An eine derartige Einstellung ist der Senat nicht gebunden und hat die Tatsachen und Beweise selbständig zu bewerten.
Deshalb wurde auch von der Feststellung der StA abgegangen, die Verletzungen des Zeugen wären objektiviert gewesen. Bei genauem Hinterfragen ist eindeutig erkennbar, dass keine sichtbaren Verletzungen zu erkennen waren und die Diagnose nur aufgrund der subjektiven Angaben des Zeugen erstellt werden konnte.
Gemäß § 118 Abs. 1 BDG ist das Disziplinarverfahren durch Bescheid einzustellen, wenn
1. der Beschuldigte die ihm zur Last gelegte Dienstpflichtverletzung nicht begangen hat Umstände vorliegen, die die Strafbarkeit ausschließen (Strafausschließungsgründe und Strafaufhebungsgründe) (Z 1)

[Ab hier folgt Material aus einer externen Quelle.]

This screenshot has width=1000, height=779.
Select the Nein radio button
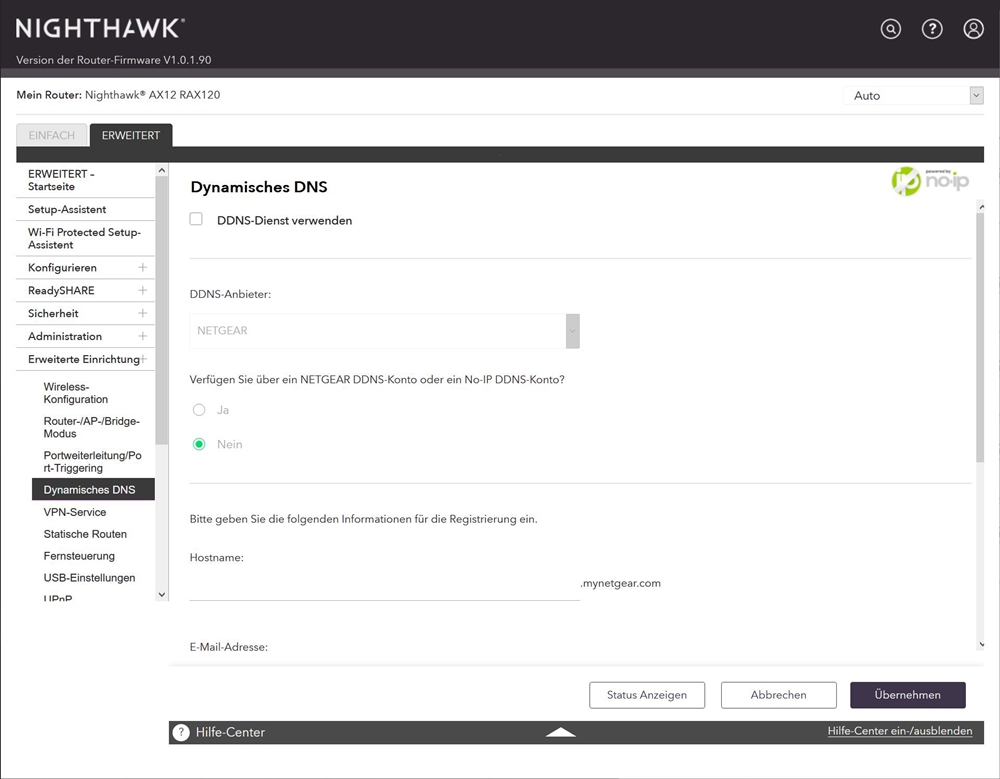tap(199, 444)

2. die dem Beschuldigten zur Last gelegte Tat nicht erwiesen werden kann oder keine Dienstpflichtverletzung darstellt (Z 2)
3. Umstände vorliegen, die die Verfolgung ausschließen (Verfolgungshindernisse) Z 3
4. die Schuld des Beschuldigten gering ist, die Tat keine oder nur unbedeutende Folgen nach sich gezogen hat und überdies die Bestrafung nicht geboten ist, um den Beschuldigten von der Verletzung der Dienstpflichten abzuhalten oder Dienstpflichtverletzungen durch andere Beamte entgegenzuwirken (Z 4).
Wenngleich der Zeuge hier glaubhaft seine Version des Geschehens ausführen konnte, blieben letzte, wenn auch geringe Zweifel die eine Verurteilung des Beschuldigten unter Anwendung des Grundsatzes in dubio pro reo ausschließen mussten. Die Zweifel ergeben sich daraus, dass sich der Zeuge zum Einen erst am nächsten Tag - nachdem ihm aufgrund der Initiative des Beschuldigten die Lenkberechtigung entzogen wurde wegen Verweigerung des Alkotests – in ärztliche Behandlung begeben hat, um vielleicht doch noch dem Beamten eine kleine Revanche zu geben.
Und zum Anderen, dass auch die ersteinschreitenden Beamten keine sichtbaren Würgemale oder Rötungen wahrnehmen konnten. Die Begehung einer Dienstpflichtverletzung ist daher nicht erweislich (§ 118 Abs. 1, Ziffer 2, erster Halbsatz BDG).
Strafbemessungsgründe gemäß § 93 BDG:
Entfallen aufgrund des Freispruchs.
Es war daher spruchgemäß zu entscheiden.